AUSGEWÄHLTER TEXTAUSZUG:
2.Die operative Zusammenarbeit zwischen Mitgliedstaaten und Drittstaaten wird gefördert, wenn diese Zusammenarbeit mit dem Mandat und der Arbeitsweise von Frontex und mit dem Erreichen ihrer Ziele sowie mit den allgemeinen Beziehungen der EU zu diesen Ländern vereinbar ist.
3.Der Informationsaustausch, insbesondere über EUROSUR, zwischen den Mitgliedstaaten und Drittstaaten sollte im Rahmen bilateraler oder multilateraler Vereinbarungen oder Abkommen erfolgen. Zu diesem Zweck sollten die Mitgliedstaaten der Empfehlung der Kommission zu den Musterbestimmungen für den Informationsaustausch im Rahmen von EUROSUR folgen, die gemäß Artikel 76 Absatz 2 der Verordnung über die Europäische Grenz- und Küstenwache 25 angenommen wurden.
4.Um die Transparenz zu verbessern, sollte Frontex im Einklang mit ihrer Strategie für die internationale Zusammenarbeit auf EU-Ebene stets einen Überblick über die bestehende operative Zusammenarbeit mit Drittstaaten auf dem Gebiet des Grenzmanagements und der Rückkehr erstellen. Diesem Überblick sollten Informationen zugrunde liegen, die insbesondere bei den Mitgliedstaaten, der Kommission und EU-Agenturen eingeholt wurden.
5.Bei der in Zusammenarbeit mit Dritten durchgeführten Erstellung spezifischer Lagebilder für EUROSUR sollten die Mitgliedstaaten und Frontex die von Frontex entwickelten technischen und operativen Standards für den Informationsaustausch einhalten und fördern.

ARBEITSAUFTRAG: Führen Sie den Auszug über die Zusammenarbeit von Mitgliedstaaten und Frontex mit Drittstaaten im Grenzmanagement im Anschluss an seinen letzten Satz fort.

AUFGEFÜHRTE EINTRÄGE:
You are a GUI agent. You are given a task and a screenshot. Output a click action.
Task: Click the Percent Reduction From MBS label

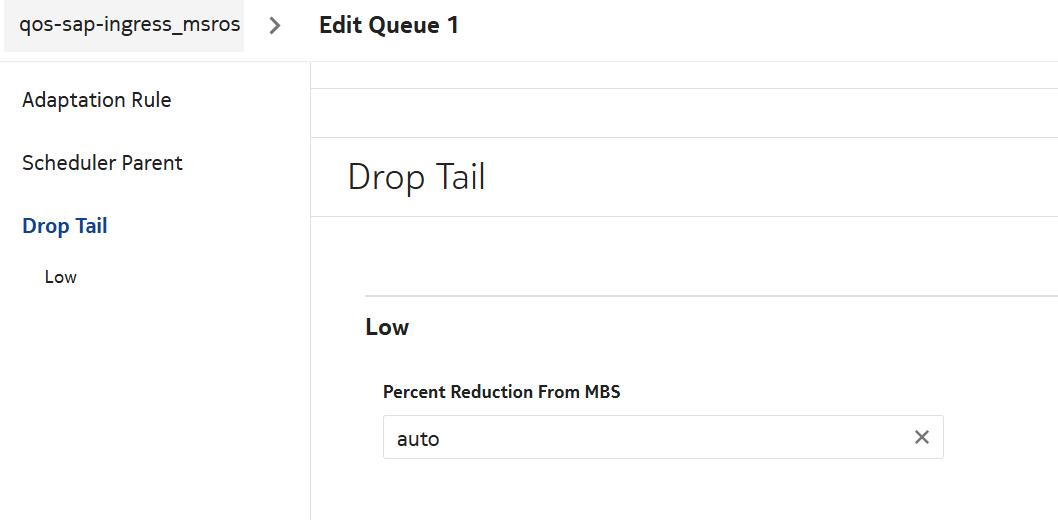(x=501, y=392)
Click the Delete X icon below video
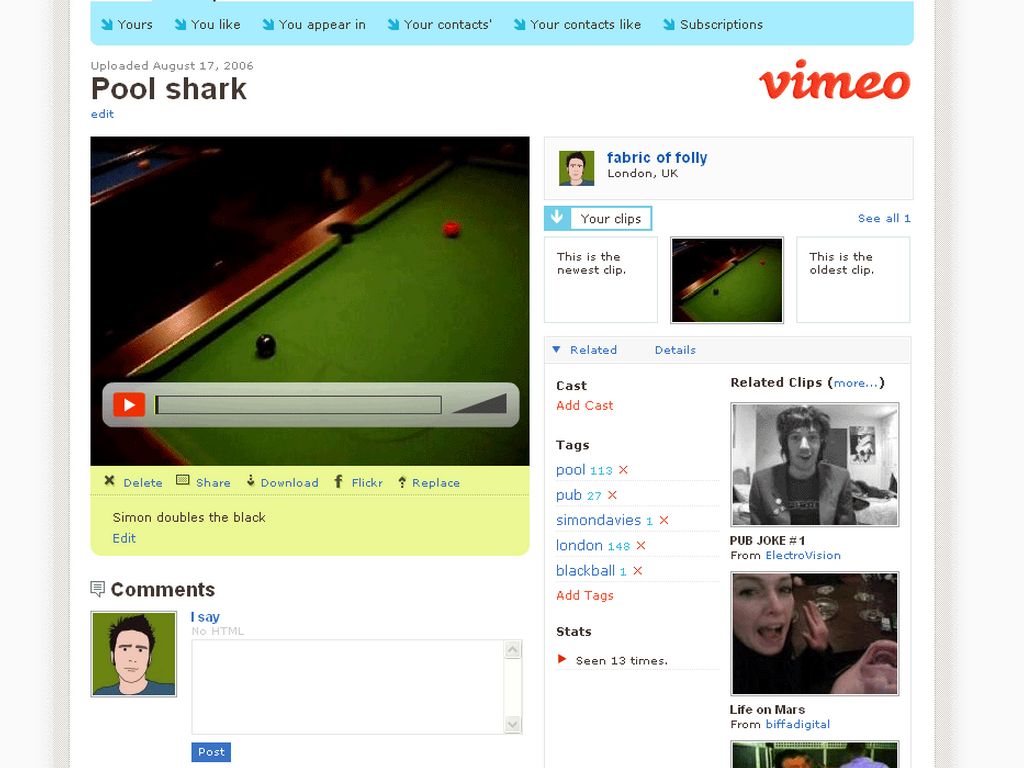1024x768 pixels. tap(110, 481)
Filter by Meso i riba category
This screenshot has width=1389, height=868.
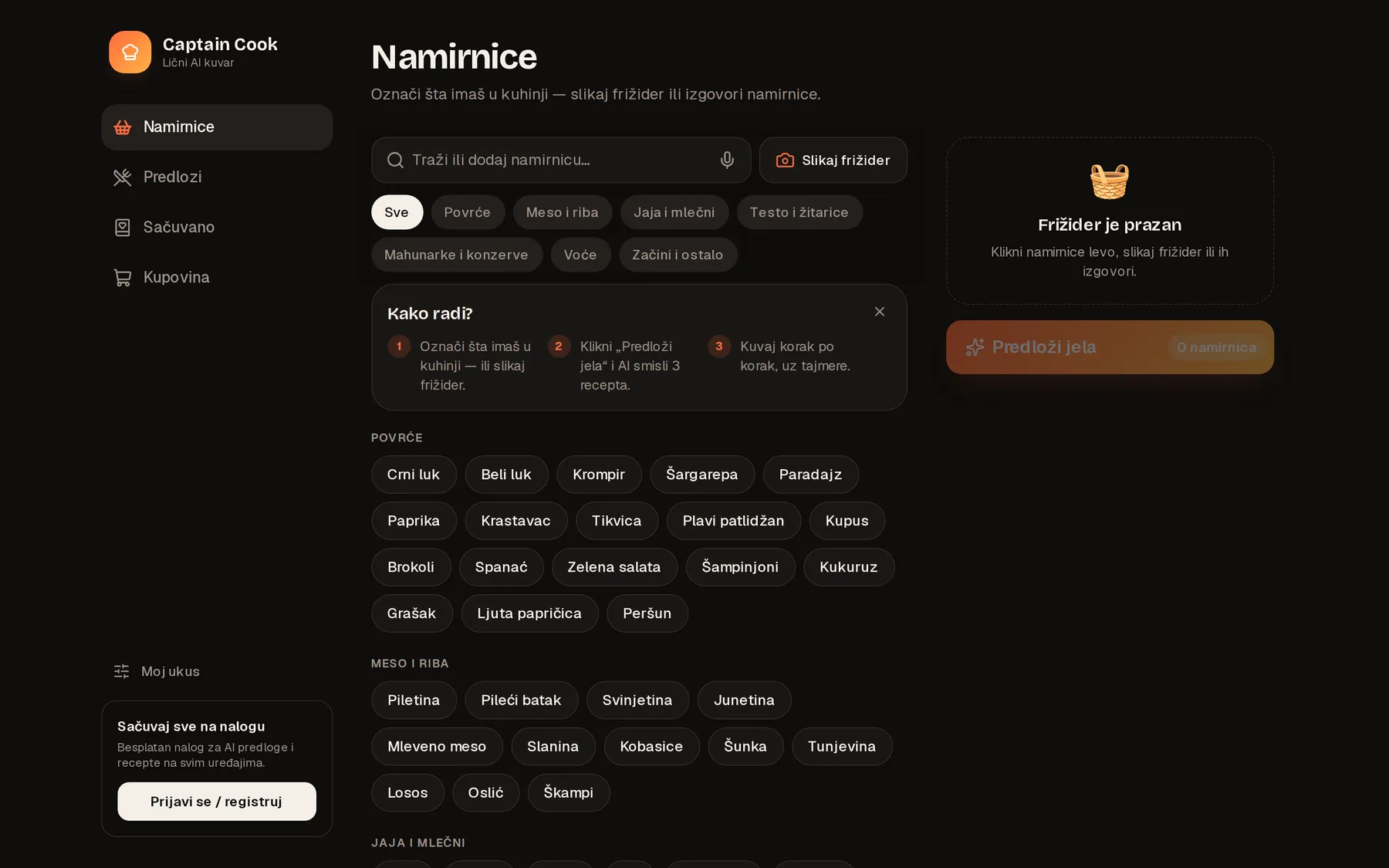pos(562,212)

LÖSUNG DER AUFGABE:
6.Operative Tätigkeiten von Frontex in Drittstaaten sind im Einklang mit zwischen der EU und dem betreffenden Drittstaat geschlossenen Statusvereinbarungen bzw. im Einklang mit Arbeitsvereinbarungen, die zwischen Frontex und den zuständigen Behörden des Drittstaats geschlossen wurden, zu planen und durchzuführen. Sowohl Status- als auch Arbeitsvereinbarungen sollten die jeweiligen, von der Kommission angenommenen Mustervereinbarungen 26 zugrunde liegen.
7.Auch wenn die Zusammenarbeit mit Drittstaaten außerhalb des Hoheitsgebiets der Europäischen Union stattfindet, muss die Zusammenarbeit mit Drittstaaten mit dem Unionsrecht und dem Völkerrecht im Einklang stehen, wobei dies Normen und Standards einschließt, die Teil der EU-Rechtsvorschriften sind. Der Austausch personenbezogener Daten mit Drittstaaten muss den Anforderungen der EU-Rechtsvorschriften zum Schutz personenbezogener Daten entsprechen.
8.Die multilaterale und regionale Zusammenarbeit mit Drittstaaten sollte gestärkt werden. Die nationalen Koordinierungszentren der Mitgliedstaaten sollten als Kontaktstellen für den Informationsaustausch mit Nachbarländern und anderen relevanten Ländern genutzt werden.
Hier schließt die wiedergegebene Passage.